Thanksgiving usually is a celebration of gratitude and feasting in the tradition of the Pilgrims. But that satisfactory sense of plenty may not resonate with Americans this year, considering the current economic problems.
And, in truth, that satisfaction certainly was not shared by the Pilgrims at that “First Thanksgiving.” Like many Americans today, they were feeling some discontent and desperation.
When the Pilgrims landed in North America during 1620, they brought with them the strong entrepreneurial spirit that is an important part of the United States’ economic and cultural consciousness. Entrepreneurship still is the foundational rock of capitalism, just as solid as the famed Plymouth Rock. And in today’s challenging economy, we should take a lesson from our Pilgrim legacy.

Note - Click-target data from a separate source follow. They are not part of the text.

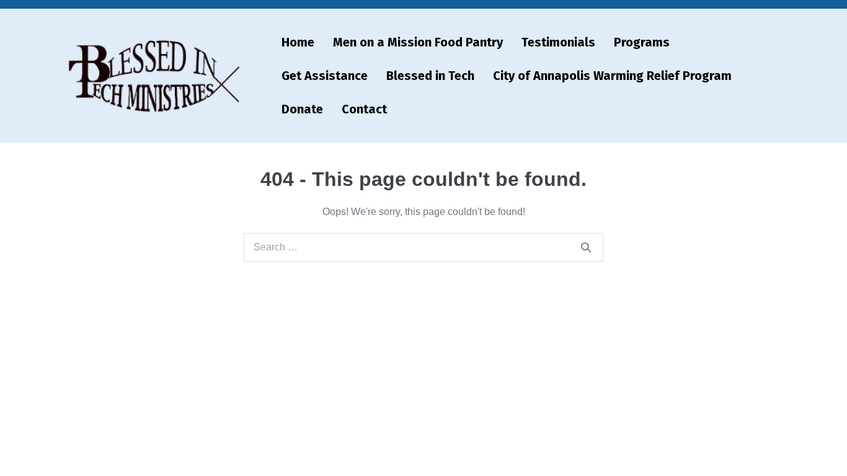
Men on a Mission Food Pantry (418, 42)
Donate (302, 109)
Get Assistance (325, 75)
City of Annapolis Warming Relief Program (612, 75)
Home (298, 42)
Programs (642, 42)
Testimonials (558, 42)
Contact (364, 109)
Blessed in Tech (430, 75)
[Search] (586, 247)
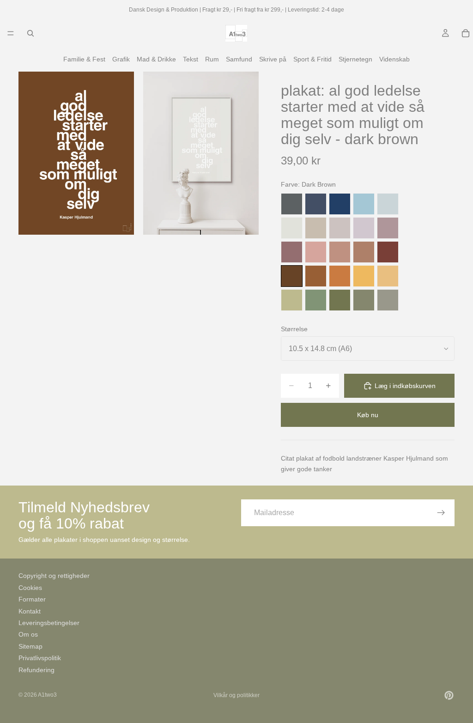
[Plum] (292, 252)
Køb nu (367, 415)
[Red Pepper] (388, 252)
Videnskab (394, 59)
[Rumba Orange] (340, 276)
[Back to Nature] (292, 300)
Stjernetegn (355, 59)
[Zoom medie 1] (76, 153)
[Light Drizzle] (388, 204)
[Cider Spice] (364, 252)
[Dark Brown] (292, 276)
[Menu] (10, 33)
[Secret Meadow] (340, 300)
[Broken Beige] (340, 228)
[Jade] (316, 300)
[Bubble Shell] (316, 252)
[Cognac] (316, 276)
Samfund (239, 59)
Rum (212, 59)
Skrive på (272, 59)
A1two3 (47, 695)
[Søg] (30, 33)
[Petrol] (316, 204)
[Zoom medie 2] (201, 153)
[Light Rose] (388, 228)
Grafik (121, 59)
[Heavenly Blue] (364, 204)
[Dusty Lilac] (364, 228)
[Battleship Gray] (388, 300)
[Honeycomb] (364, 276)
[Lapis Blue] (340, 204)
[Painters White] (292, 228)
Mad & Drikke (156, 59)
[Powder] (340, 252)
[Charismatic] (388, 276)
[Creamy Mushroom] (316, 228)
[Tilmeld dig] (441, 513)
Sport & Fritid (312, 59)
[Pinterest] (449, 695)
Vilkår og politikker (236, 695)
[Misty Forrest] (364, 300)
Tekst (190, 59)
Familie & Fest (84, 59)
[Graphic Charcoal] (292, 204)
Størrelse (294, 329)
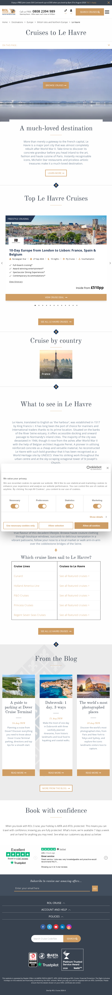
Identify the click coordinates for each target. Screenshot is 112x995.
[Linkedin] (62, 926)
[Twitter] (49, 926)
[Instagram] (69, 926)
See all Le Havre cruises (55, 321)
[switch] (42, 506)
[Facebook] (43, 926)
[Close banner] (108, 468)
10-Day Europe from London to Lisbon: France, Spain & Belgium (52, 252)
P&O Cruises (21, 595)
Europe (30, 22)
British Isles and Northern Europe (52, 22)
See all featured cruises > (74, 576)
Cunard (18, 576)
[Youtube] (56, 926)
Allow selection (56, 525)
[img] (56, 230)
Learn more (54, 173)
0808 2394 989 (44, 11)
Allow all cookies (91, 525)
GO (95, 888)
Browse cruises (54, 85)
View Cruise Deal (54, 297)
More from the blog (54, 788)
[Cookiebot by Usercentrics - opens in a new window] (89, 468)
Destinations (17, 22)
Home (5, 22)
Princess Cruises (23, 605)
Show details (96, 517)
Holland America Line (26, 585)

Although Jamestown was settled during 1607 for profiteering purposes, the Pilgrims’ Plymouth Colony really was the start of America. The Mayflower carried families of religious dissenters, the ship’s crew, planters, workers and servants. To embark on such a journey, they all had to have some sense of adventure, a tolerance for risk and a calling to create something new, all of which are entrepreneurial traits.
New World venture capital was difficult to obtain, much like credit is today in the wake of the financial crisis. To fund their enterprise, the Pilgrims entered into a partnership with English investors. They accepted a high credit interest rate: a seven-year contract, at the end of which all lands and profits would be split evenly between the investors and the colonists.
To achieve their strategic objective, the inventive Pilgrims used skills that are valued today. For example, in a survey conducted by The Boston Consulting Group last year, businesses said that innovation is one of their top three priorities; 40 percent said it’s their first priority.
The first winter in the Plymouth Colony was hard, and more than half of the Pilgrims perished. They continued to face meager harvests and hunger, rescued only by long-awaited supply ships from England. Part of the difficulty was that the equalization-of-assets policy created conflict and dulled the motivation to work.
When Gov. William Bradford authorized privatization during 1623, each family received its own portion of corn and land and became its own business concern. The result was increased corn harvests and more general success for the colony.
The Pilgrims demonstrated that entrepreneurial expertise produces results. Today, more than 54 percent of Fortune 500 companies list entrepreneurial skills as a valuable attribute for new recruits, according to the Zell Lurie Institute. Some things just don’t change.
There is a need for entrepreneurs at this moment in U.S. history, and they require solid financial knowledge and skills to develop successful businesses. We should utilize proven financial education programs to inspire America’s future entrepreneurs to effective action. Then they can be forces for positive change in the world, just as the Pilgrims were.
Barry Straub is project management principal of FedEx and chairman of Junior Achievement of Southern Colorado Inc.